Does Spark Streaming qualify as stream computing?
There’s no commonly agreed to definition of stream computing. IBM InfoSphere Streams has for several years tried to differentiate from complex event processing (CEP) in three key areas:
- Single node versus clustered runtime. While this is changing, Streams applications are compiled and deployed with parts of the applications spread automatically across one or more computer nodes to perform both parallel and pipeline processing to deliver very high scalability
- Expressive programming model. Nearly all CEP engines use either a Rules engine to evaluate if-then-else style rules, or uses an in memory SQL database to perform continuous SQL queries as data arrives and is loaded into the database. These programming models limit the types of analytic models that can be performed. IBM Research considered these paradigms in the beginning years of investigation in 2003, but decided they were not powerful enough to implement customer application requirements which required fully programmatic model. Streams Processing Language (SPL) is a higher level declarative language than Java, C++ or a Rules language designed for handing streaming data. SPL delivers the ability to create very powerful analytic models ranging from oil field optimization to predictions about onset of diseases.

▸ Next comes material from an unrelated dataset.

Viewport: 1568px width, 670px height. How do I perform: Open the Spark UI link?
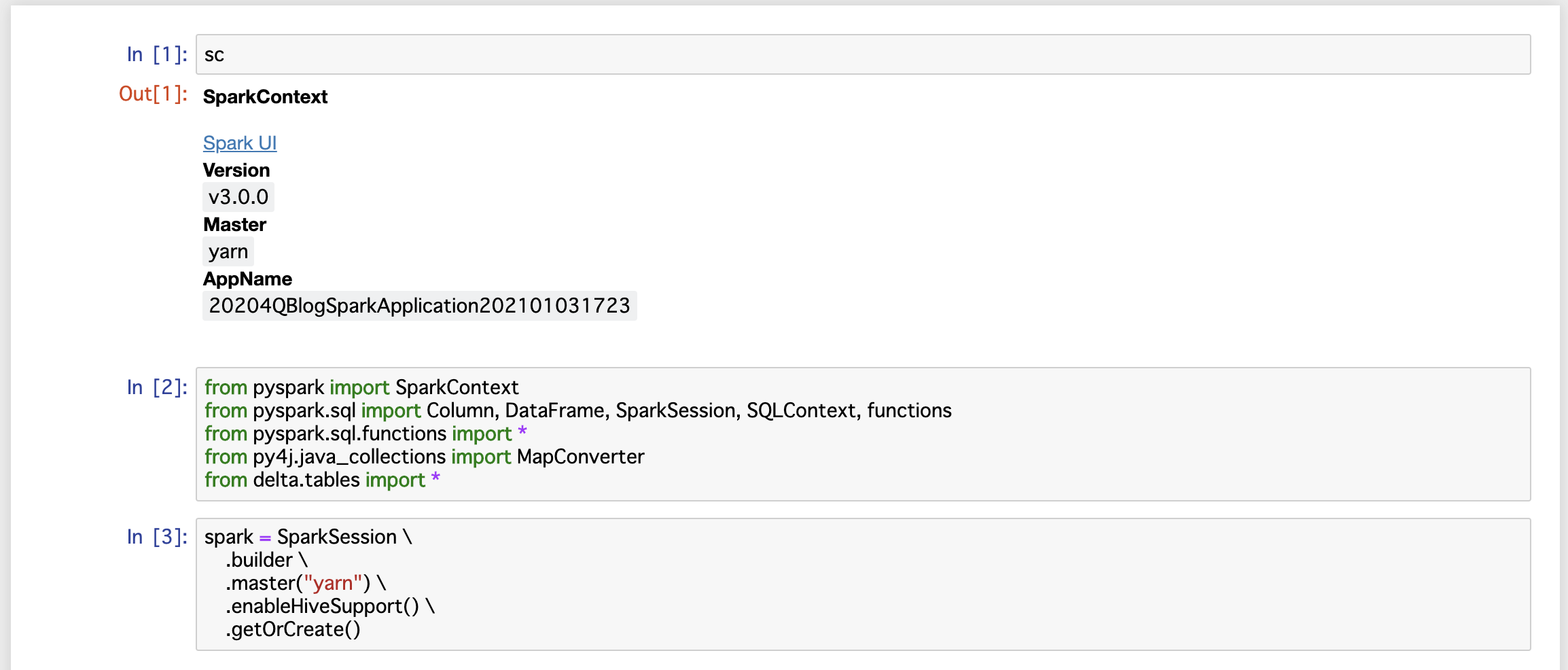pos(240,143)
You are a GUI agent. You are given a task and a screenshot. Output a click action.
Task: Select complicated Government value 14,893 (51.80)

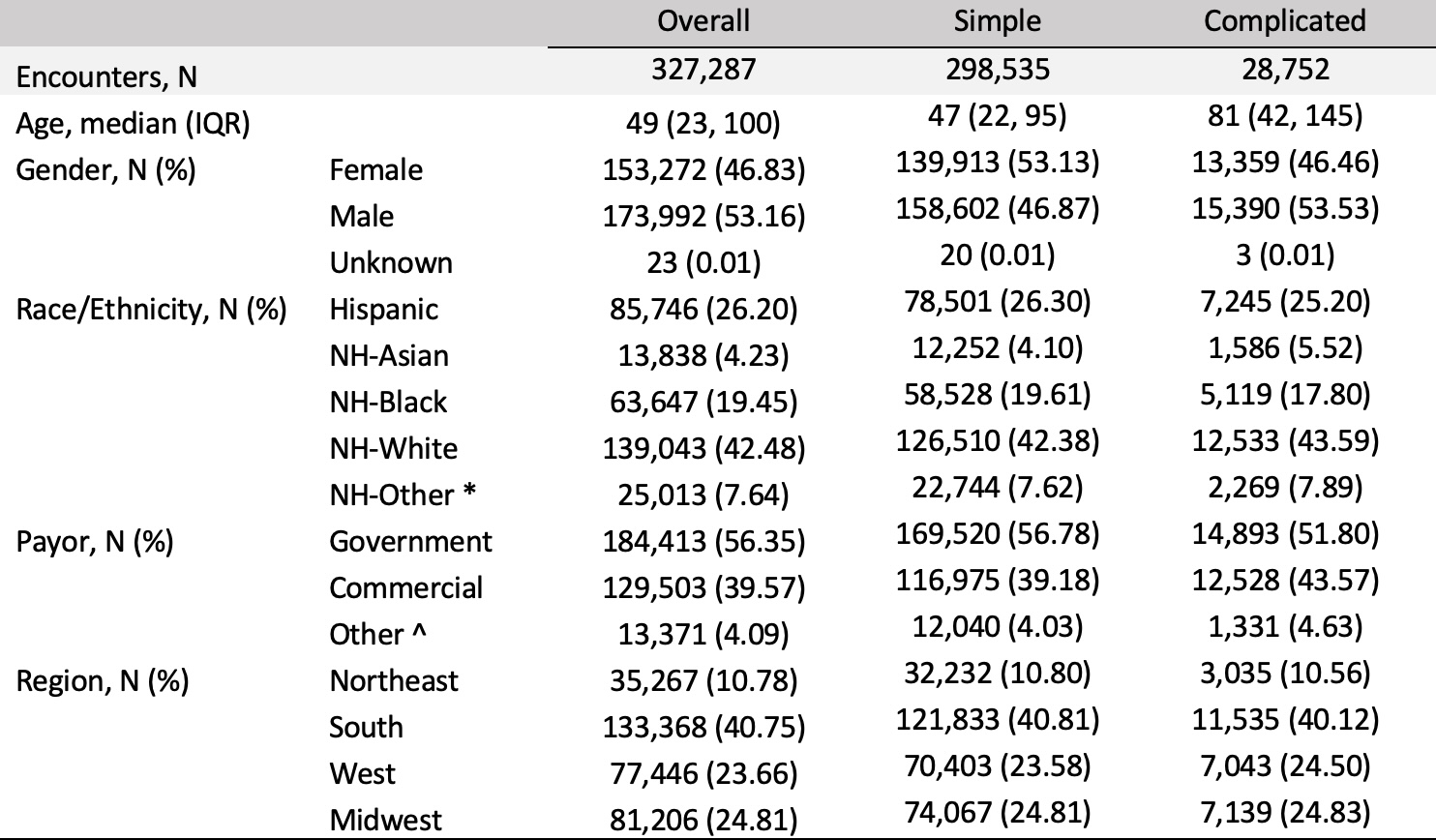(x=1285, y=533)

- Structured versus unstructured data support. CEP engines typically handle structured data, such as that you would insert into databases. Streams and SPL have been designed to analyze all manner of data from waveform data to monitor solar flares to image, video and acoustic data types.

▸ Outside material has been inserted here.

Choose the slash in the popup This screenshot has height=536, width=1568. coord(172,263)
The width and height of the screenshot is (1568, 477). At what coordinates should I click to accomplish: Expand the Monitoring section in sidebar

Streams can also handle complex event processing, and so some have considered it to simply extend the definition of CEP instead of calling it a new category: stream computing. With reports like the The Forrester Wave: Big Data Streaming Analytics Platforms, Q3 2014, and all the new stream computing entries in the marketplace, it does seem clear that this is a new category.

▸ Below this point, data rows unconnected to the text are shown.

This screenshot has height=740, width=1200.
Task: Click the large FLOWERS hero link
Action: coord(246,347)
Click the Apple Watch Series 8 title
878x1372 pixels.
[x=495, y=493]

Wikipedia provides this definition: "In computer science, a stream is a sequence of data elements made available over time. A stream can be thought of as a conveyor belt that allows items to be processed one at a time rather than in large batches. Streams are processed differently from batch data—normal functions cannot operate on streams as a whole, as they have potentially unlimited data and, formally, streams are codata (potentially unlimited), not data (which is finite).
So should Spark Streaming be considered stream computing? It does fit the description above for clustered runtime, expressive programming model and support of unstructured data. But it is really only a small API layer on top of Spark. It decidedly cannot process data one at a time. It collects a minimum of one half second of data into a batch and then processes the batch of data.
This batch orientation has several limitations:
- Most obviously, it cannot deliver low latency—0.5 seconds is the absolute lowest latency.
- Using a batch paradigm, there is a lot of overhead to start up and tear down the batch jobs. In a pipeline where a series of Java programs are used to process streaming data, a task is launched in a Spark Streaming Slave after 0.5 seconds (or more) of data is collected. With multiple stages of the application, each stage in the pipelined process also require tasks to be launched. The Spark programming guide discusses how they can be reduced, but the basic architecture requires machine cycles to start and stop tasks which are then no longer available to analyze the data.
- Data serialization and deserialization also has overhead. Each task that is part of the overall program must take the batch of data and separate it into individual records, and then, when complete, put it back into a batch.
Since Spark Streaming is really micro batching, I do not believe that Spark Streaming qualifies—small batch is still batch, not streaming. The architectural overhead of batching, task launching and deserialization impact the overall throughput and latency which are required by many customers.
IBM InfoSphere Streams does provide the ability to handle each record as it arrives, delivering very low latency and very high throughput for streaming applications. Additionally, it automatically spreads work across a clustered runtime, has a fully programmatic approach to analytics and supports unstructured data to truly deliver on the stream computing paradigm.